In the listing below, find the line containing "How do I perform: Click" and the line containing "The width and". Repeat exactly those two lines and every line between them, nothing more.
:: Data ::
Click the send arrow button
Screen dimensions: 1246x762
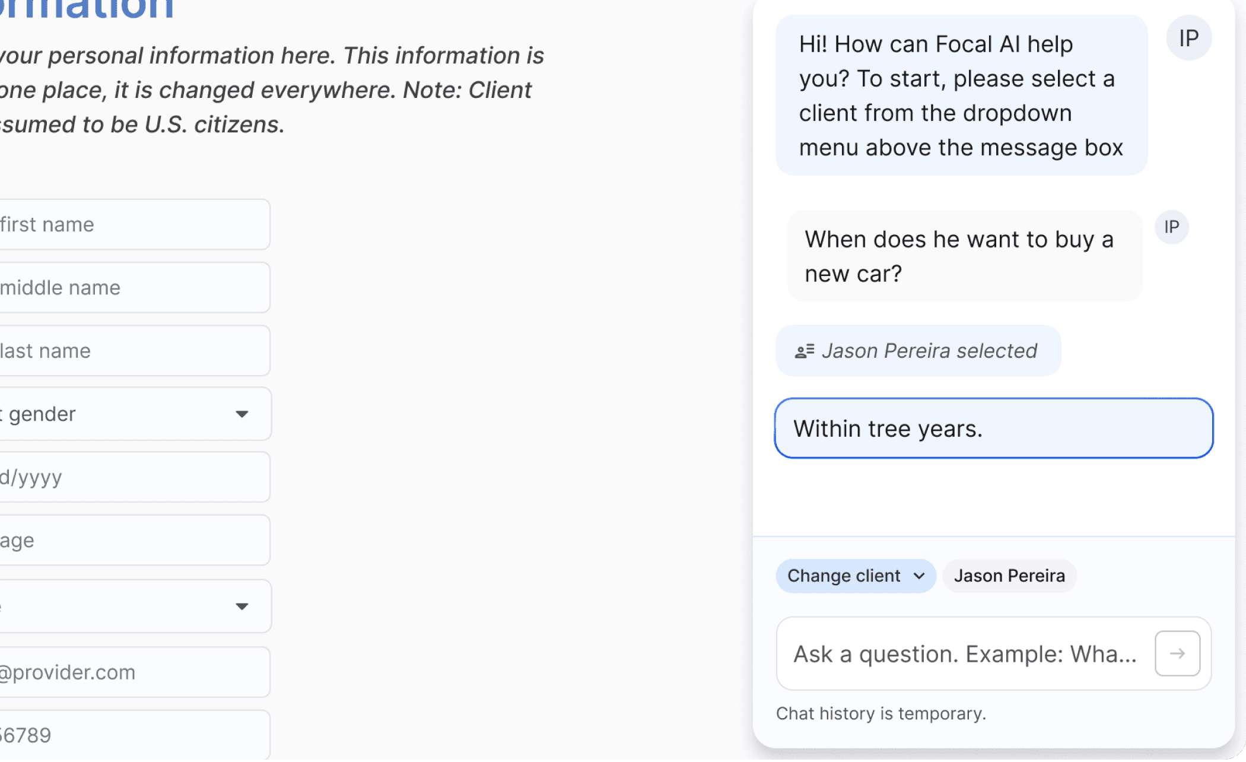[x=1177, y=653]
:::
:: Data ::
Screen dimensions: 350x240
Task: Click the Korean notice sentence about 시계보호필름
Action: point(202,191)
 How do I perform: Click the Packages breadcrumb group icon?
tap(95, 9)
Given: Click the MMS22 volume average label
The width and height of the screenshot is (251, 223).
:::
:: Data ::
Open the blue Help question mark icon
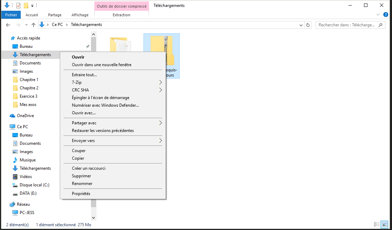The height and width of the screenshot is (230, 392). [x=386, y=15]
:::
● **Final answer**
 How do I perform: Click the Packages breadcrumb group icon?
tap(95, 9)
Given: Click the MMS22 volume average label
The width and height of the screenshot is (251, 223).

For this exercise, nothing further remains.